__Entries__
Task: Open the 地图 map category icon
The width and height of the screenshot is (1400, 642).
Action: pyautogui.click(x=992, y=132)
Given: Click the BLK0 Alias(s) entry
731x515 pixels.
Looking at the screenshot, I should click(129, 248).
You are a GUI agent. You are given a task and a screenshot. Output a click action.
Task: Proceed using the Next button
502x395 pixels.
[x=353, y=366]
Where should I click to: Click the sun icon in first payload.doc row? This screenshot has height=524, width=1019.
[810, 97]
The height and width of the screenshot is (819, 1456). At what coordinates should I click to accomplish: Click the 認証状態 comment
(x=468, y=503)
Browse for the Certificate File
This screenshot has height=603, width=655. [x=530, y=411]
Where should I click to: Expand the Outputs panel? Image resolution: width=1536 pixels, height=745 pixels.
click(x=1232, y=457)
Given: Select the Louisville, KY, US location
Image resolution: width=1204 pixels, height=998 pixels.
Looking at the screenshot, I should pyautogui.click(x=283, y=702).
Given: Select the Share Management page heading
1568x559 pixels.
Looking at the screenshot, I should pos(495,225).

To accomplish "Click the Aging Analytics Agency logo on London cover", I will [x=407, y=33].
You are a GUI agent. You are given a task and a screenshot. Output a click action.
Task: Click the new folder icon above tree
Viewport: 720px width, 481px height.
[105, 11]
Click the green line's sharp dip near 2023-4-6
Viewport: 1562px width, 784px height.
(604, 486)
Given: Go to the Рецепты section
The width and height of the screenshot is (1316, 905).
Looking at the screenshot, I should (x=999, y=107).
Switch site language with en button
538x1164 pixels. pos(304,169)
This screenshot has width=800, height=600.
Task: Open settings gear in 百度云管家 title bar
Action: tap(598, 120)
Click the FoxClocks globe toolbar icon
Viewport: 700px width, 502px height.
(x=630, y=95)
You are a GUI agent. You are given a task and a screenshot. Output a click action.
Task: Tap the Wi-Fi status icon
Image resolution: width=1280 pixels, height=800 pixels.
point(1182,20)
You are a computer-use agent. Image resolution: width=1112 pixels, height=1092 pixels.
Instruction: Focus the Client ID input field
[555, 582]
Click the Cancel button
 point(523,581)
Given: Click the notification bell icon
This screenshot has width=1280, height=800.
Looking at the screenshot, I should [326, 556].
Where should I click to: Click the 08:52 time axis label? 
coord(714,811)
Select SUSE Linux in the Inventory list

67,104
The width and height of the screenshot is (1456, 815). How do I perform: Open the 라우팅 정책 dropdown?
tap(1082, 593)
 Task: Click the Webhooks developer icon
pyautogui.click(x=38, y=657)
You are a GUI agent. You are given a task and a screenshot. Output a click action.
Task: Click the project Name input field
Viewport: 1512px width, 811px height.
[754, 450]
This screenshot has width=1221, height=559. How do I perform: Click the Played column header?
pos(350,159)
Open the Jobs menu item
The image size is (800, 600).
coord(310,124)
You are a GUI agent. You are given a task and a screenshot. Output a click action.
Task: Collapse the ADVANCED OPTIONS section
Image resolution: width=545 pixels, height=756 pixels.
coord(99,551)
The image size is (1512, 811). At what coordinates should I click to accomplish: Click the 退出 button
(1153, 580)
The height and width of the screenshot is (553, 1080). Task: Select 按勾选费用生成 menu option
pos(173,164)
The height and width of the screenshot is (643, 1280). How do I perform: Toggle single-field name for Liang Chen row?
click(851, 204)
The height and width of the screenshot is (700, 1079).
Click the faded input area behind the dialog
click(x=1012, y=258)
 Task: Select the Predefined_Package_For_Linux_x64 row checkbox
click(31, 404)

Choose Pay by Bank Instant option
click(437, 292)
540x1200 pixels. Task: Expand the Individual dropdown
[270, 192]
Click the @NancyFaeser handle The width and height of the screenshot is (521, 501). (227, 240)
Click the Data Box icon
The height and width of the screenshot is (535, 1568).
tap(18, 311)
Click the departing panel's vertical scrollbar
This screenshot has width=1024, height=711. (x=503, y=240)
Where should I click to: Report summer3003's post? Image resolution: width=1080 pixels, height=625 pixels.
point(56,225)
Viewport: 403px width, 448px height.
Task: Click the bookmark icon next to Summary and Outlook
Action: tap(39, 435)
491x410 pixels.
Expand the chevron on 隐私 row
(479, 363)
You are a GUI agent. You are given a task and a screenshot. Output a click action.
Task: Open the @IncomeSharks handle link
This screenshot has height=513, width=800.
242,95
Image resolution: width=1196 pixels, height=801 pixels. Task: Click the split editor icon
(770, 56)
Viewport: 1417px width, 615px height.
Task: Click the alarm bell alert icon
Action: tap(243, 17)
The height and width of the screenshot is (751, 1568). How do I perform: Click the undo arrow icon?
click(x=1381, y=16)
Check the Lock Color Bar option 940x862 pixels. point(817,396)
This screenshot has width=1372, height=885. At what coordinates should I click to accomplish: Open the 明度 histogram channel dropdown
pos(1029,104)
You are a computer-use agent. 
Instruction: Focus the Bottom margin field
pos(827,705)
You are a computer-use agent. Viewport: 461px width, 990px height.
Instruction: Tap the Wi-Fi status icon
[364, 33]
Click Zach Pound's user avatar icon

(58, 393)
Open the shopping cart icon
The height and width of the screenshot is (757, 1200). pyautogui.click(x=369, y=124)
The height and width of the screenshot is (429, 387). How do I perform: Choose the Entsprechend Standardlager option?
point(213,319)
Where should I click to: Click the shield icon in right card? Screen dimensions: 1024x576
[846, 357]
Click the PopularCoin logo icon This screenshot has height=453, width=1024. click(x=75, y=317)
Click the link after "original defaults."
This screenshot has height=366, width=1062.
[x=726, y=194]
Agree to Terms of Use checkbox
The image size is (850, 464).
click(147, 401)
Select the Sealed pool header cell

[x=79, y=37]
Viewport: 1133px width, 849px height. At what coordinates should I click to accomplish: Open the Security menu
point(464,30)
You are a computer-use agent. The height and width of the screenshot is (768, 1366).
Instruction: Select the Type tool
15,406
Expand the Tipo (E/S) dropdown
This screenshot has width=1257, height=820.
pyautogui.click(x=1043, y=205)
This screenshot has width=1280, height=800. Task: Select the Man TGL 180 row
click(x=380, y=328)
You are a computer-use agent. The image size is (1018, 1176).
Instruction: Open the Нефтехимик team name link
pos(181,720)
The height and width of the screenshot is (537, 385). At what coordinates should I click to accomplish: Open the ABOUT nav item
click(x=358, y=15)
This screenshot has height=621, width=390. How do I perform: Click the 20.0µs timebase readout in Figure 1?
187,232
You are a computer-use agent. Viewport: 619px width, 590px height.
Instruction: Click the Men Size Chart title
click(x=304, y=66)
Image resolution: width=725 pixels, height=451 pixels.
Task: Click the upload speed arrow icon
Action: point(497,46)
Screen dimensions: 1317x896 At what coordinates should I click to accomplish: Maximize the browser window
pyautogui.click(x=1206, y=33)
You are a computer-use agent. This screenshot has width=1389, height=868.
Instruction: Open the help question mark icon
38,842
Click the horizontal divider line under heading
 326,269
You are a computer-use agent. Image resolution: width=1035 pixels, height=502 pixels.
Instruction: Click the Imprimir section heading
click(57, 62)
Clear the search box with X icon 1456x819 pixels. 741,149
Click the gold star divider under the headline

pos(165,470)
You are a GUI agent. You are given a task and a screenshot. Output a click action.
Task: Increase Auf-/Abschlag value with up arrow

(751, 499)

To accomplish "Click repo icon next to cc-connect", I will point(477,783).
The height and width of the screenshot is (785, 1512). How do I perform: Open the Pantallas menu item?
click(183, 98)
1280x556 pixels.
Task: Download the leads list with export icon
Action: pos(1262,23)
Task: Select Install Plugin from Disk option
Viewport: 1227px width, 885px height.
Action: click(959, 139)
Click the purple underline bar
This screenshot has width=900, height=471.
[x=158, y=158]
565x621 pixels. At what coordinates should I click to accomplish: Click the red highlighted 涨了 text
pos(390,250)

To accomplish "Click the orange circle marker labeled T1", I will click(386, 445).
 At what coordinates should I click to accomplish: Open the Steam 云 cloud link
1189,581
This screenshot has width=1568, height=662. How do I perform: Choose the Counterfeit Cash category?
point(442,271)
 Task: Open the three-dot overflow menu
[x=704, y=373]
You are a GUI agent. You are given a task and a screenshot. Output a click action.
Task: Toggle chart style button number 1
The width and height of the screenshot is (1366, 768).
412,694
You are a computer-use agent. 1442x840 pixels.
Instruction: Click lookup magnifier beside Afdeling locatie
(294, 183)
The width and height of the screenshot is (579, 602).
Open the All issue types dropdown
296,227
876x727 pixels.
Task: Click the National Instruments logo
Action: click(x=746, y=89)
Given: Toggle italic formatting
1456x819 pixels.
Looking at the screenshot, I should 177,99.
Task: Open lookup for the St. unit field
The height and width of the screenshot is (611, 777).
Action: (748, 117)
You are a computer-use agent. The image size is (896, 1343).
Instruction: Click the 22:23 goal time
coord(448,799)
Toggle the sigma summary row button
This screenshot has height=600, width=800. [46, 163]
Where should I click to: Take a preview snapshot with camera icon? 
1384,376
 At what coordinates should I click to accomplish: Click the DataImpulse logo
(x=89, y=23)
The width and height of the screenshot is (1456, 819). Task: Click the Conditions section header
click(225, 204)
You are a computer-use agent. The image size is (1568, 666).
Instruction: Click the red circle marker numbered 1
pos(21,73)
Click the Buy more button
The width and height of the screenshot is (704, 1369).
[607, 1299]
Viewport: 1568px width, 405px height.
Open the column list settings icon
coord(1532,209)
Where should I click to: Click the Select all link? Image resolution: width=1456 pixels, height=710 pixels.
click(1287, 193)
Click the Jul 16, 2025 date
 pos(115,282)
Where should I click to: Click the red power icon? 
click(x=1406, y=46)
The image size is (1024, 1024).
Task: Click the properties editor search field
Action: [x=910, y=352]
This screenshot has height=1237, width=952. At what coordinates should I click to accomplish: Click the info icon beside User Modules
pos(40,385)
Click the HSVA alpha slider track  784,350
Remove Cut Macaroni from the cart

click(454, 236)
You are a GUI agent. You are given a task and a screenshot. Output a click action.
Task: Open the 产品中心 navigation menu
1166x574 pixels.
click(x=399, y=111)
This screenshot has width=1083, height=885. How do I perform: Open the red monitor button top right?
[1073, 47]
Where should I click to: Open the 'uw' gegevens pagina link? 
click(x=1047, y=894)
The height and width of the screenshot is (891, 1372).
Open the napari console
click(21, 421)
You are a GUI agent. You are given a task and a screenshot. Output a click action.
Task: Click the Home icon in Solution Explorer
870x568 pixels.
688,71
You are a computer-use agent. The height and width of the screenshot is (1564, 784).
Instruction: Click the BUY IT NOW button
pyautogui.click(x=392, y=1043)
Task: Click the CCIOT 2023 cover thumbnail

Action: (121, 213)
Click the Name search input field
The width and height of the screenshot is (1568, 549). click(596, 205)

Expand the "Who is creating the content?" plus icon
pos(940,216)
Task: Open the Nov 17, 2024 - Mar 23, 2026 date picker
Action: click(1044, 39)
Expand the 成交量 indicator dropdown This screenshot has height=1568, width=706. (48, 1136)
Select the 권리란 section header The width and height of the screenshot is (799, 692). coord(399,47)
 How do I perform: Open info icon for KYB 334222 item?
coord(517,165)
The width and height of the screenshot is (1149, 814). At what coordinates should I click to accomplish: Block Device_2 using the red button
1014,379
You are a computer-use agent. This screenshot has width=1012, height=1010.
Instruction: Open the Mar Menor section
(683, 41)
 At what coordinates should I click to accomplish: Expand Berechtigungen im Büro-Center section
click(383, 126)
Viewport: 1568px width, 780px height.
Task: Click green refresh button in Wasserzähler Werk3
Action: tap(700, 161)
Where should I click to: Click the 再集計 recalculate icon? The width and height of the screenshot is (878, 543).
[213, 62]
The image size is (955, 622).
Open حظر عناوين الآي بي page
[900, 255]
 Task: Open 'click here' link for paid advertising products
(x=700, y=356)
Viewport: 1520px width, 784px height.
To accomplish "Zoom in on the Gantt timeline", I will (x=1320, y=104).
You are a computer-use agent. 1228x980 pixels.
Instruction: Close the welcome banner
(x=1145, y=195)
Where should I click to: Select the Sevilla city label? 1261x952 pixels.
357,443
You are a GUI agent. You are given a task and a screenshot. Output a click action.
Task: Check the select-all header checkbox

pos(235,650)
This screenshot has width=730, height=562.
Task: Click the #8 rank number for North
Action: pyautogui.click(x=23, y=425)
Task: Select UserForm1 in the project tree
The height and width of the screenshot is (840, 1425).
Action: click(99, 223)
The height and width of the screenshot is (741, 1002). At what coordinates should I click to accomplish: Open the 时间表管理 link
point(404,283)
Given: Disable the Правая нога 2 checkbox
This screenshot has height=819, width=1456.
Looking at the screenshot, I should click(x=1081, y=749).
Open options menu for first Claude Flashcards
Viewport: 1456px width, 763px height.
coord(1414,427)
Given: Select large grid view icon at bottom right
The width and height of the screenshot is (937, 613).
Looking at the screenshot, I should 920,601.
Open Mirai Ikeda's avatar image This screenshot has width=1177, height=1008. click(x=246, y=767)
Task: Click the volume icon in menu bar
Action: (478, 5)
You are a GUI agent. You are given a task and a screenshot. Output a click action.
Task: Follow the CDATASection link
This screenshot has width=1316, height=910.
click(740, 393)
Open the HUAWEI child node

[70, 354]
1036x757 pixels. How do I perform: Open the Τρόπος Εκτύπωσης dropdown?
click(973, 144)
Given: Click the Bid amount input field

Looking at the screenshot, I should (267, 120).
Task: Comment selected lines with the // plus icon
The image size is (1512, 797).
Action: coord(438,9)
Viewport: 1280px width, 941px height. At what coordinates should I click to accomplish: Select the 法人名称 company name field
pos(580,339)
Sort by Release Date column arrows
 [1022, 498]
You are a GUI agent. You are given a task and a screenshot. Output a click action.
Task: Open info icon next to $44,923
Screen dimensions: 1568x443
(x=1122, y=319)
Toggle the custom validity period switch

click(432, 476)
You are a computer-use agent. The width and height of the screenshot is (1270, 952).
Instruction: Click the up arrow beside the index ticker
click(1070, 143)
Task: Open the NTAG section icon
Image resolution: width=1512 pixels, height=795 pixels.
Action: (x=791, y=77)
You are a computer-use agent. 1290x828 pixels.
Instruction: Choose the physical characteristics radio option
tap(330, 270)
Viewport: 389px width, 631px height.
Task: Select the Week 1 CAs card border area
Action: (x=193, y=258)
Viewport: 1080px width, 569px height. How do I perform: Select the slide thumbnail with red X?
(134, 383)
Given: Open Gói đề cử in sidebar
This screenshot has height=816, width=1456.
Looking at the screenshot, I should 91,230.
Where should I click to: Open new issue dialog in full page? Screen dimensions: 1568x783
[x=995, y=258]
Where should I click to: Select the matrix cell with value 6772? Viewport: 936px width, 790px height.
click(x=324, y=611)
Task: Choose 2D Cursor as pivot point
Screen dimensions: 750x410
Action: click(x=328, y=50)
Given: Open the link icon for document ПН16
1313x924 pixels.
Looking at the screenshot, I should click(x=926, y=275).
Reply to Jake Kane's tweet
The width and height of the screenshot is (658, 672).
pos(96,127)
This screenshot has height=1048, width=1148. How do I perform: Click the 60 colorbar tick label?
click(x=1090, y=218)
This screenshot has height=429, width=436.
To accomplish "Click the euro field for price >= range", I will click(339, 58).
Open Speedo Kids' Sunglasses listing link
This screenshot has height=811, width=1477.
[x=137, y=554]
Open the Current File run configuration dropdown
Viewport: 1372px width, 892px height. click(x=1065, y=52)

__Work required__
Copy the records from the line containing "I will point(477,783)." through the line containing "Action: pos(1262,23)", changing "menu item" to "menu entry" and leaving everything else as it is.

__Task answer__
To accomplish "Click repo icon next to cc-connect", I will point(477,783).
The height and width of the screenshot is (785, 1512). How do I perform: Open the Pantallas menu entry?
click(183, 98)
1280x556 pixels.
Task: Download the leads list with export icon
Action: pos(1262,23)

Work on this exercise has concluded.